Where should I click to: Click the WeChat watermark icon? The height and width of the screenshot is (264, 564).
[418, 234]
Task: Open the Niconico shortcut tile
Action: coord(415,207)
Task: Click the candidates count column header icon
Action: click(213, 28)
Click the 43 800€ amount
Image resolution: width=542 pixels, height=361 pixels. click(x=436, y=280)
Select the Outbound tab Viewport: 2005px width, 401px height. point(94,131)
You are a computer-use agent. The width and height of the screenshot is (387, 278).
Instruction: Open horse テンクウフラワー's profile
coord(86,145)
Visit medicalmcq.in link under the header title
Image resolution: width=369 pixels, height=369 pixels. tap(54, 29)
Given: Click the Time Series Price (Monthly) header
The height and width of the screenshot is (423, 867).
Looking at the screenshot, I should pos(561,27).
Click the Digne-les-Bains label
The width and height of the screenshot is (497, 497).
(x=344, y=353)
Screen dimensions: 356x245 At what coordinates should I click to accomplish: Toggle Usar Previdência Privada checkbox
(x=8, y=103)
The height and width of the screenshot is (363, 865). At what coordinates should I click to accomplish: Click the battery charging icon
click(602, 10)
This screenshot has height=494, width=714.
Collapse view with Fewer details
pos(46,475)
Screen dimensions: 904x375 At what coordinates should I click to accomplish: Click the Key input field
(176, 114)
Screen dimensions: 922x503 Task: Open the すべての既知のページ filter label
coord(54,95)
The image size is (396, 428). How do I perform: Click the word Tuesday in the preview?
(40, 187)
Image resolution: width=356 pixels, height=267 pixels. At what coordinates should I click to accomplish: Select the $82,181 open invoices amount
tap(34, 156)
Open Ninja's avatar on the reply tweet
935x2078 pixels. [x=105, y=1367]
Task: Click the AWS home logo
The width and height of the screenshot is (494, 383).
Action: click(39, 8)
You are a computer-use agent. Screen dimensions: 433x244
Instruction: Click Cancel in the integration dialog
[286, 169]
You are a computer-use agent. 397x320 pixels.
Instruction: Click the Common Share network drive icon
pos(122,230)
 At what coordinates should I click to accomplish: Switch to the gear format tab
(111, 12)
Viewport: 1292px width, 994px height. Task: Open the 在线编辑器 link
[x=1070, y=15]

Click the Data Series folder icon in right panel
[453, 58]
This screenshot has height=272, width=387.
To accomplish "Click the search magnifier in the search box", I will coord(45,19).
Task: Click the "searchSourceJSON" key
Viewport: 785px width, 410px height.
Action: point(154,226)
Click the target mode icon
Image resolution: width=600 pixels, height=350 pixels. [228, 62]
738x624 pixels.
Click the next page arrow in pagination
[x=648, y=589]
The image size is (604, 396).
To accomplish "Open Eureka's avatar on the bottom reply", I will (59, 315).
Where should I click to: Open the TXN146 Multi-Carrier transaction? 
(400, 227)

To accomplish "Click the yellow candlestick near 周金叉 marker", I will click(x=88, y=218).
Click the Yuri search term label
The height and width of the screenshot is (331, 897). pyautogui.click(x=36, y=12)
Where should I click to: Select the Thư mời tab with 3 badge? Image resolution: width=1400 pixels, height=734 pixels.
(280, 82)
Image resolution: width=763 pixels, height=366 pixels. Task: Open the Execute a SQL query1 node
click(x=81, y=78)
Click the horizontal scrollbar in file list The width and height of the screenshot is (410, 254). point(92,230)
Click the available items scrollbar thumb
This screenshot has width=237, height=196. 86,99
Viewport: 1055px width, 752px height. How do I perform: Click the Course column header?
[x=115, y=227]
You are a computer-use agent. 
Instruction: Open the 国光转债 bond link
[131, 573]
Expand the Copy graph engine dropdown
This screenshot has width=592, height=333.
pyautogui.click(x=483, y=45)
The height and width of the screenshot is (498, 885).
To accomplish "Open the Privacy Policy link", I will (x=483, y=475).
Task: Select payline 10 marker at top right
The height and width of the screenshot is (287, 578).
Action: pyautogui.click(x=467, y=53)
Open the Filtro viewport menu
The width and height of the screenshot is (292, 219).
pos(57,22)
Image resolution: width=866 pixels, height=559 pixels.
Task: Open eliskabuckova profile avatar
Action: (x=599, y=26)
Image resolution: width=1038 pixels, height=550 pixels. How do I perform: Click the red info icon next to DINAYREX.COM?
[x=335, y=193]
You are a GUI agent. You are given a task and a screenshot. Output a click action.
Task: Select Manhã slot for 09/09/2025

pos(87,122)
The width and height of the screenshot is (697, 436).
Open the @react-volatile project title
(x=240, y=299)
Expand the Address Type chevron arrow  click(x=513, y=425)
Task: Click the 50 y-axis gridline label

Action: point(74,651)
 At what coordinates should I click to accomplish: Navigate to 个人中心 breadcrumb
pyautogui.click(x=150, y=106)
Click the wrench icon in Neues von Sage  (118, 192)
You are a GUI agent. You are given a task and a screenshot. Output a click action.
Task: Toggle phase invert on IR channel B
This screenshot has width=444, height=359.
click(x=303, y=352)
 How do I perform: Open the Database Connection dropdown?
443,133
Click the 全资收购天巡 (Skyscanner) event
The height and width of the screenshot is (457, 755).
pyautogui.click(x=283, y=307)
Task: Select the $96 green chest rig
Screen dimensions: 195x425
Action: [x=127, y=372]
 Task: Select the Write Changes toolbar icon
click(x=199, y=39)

□ □ □ □ □ □ □

| Task item |
Output each line of the records above exactly, beginning at the first, and stop once the line containing "You are a computer-use agent. Screen" has been output.

| Result of the task |
Where should I click to: Click the WeChat watermark icon? The height and width of the screenshot is (264, 564).
[418, 234]
Task: Open the Niconico shortcut tile
Action: coord(415,207)
Task: Click the candidates count column header icon
Action: click(213, 28)
Click the 43 800€ amount
Image resolution: width=542 pixels, height=361 pixels. click(x=436, y=280)
Select the Outbound tab Viewport: 2005px width, 401px height. point(94,131)
You are a computer-use agent. The width and height of the screenshot is (387, 278).
Instruction: Open horse テンクウフラワー's profile
coord(86,145)
Visit medicalmcq.in link under the header title
Image resolution: width=369 pixels, height=369 pixels. tap(54, 29)
Given: Click the Time Series Price (Monthly) header
The height and width of the screenshot is (423, 867).
Looking at the screenshot, I should pos(561,27).
Click the Digne-les-Bains label
The width and height of the screenshot is (497, 497).
(x=344, y=353)
Screen dimensions: 356x245 At what coordinates should I click to accomplish: Toggle Usar Previdência Privada checkbox
(x=8, y=103)
The height and width of the screenshot is (363, 865). At what coordinates should I click to accomplish: Click the battery charging icon
click(602, 10)
This screenshot has height=494, width=714.
Collapse view with Fewer details
pos(46,475)
Screen dimensions: 904x375 At what coordinates should I click to accomplish: Click the Key input field
(176, 114)
Screen dimensions: 922x503 Task: Open the すべての既知のページ filter label
coord(54,95)
The image size is (396, 428). How do I perform: Click the word Tuesday in the preview?
(40, 187)
Image resolution: width=356 pixels, height=267 pixels. At what coordinates should I click to accomplish: Select the $82,181 open invoices amount
tap(34, 156)
Open Ninja's avatar on the reply tweet
935x2078 pixels. [x=105, y=1367]
Task: Click the AWS home logo
The width and height of the screenshot is (494, 383).
Action: click(39, 8)
You are a computer-use agent. Screen dimensions: 433x244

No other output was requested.